Katonic OneClick

This guide describes how to install the Community version of the Katonic MLOps platform on AWS using a One-click installation strategy.

Hardware Configurations

A scalable cluster implementation is composed of a standard set of master nodes, a set of worker nodes dedicated to hosting Katonic platform services, and a set of worker nodes dedicated to hosting compute workloads. This configuration is designed to achieve superior performance that enables real-time execution of analytics, machine learning (ML), and artificial intelligence (AI) applications in a production pipeline.

Katonic on EKS

Katonic can run on a Kubernetes cluster provided by AWS Elastic Kubernetes Service. When running on EKS, the Katonic architecture uses AWS resources to fulfil the Katonic Generative AI platform requirements as follows:

Architecture1

The control of Kubernetes is transferred to the EKS control plane, which offers managed Kubernetes masters.
Katonic uses a dedicated Auto Scaling Group (ASG) of EKS workers to host the Katonic platform.
ASGs of EKS workers host elastic compute for Katonic executions.
The kubernetes.io/aws-ebs provisioner is used to create persistent volumes for Katonic executions.
Katonic cannot be installed on EKS Fargate since Fargate does not support stateful workloads with persistent volumes.

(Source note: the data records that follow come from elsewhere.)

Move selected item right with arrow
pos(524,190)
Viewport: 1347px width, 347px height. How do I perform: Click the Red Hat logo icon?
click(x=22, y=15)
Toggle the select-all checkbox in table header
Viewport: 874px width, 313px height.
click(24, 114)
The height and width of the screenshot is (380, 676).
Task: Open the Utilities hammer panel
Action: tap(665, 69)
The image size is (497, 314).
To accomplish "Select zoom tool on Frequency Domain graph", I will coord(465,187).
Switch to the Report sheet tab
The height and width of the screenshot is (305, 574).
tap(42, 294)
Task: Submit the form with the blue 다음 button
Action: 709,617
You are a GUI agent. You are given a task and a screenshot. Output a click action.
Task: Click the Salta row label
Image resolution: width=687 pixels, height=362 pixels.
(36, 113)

All AWS services listed previously are required except GPU compute instances.

Your annual Katonic license fee will not include any charges incurred from using AWS services.

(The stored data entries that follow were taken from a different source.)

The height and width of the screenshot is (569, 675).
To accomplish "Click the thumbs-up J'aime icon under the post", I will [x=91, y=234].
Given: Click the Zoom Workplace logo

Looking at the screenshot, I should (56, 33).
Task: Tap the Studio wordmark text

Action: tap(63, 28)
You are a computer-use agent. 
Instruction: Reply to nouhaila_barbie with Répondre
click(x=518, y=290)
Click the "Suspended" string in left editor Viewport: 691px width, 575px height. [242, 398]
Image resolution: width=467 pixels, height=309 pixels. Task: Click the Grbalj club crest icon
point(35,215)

You can find detailed pricing information for the Amazon services listed above at (https://aws.amazon.com/pricing.)

Security considerations

To provision an EKS cluster, it is essential to create IAM policies in the AWS console. Katonic recommends following the standard security practice of granting the least privilege when creating IAM policies. It is advised to start with minimal privileges and only grant elevated privileges when necessary.

For more information, refer to the concept of Grant Least Privilege concept.

IAM permissions for user

The only permission required for a user to carry out the installation is IAMFullAccess

And here are the permissions that are granted to an EC2 instance to complete the installation.

AmazonEC2FullAccess
IAMLimitedAccess
AmazonVPCFullAccess
AmazonEKSAllAccessPolicy
AWSCloudFormationFullAccess
AmazonElasticFileSystemFullAccess

Service quotas

Amazon maintains default service quotas for each of the services listed previously. You can check the default service quotas and manage your quotas by logging in to the AWS Service Quotas console.

Domain

Katonic allocates a domain that has user required prefix with additional random suffix to provide a *.katonic.cloud domain to access the Katonic Generative AI Platform. eg. tesla-07092023.katonic.cloud

Calculating Required Infrastructure Resources (AWS)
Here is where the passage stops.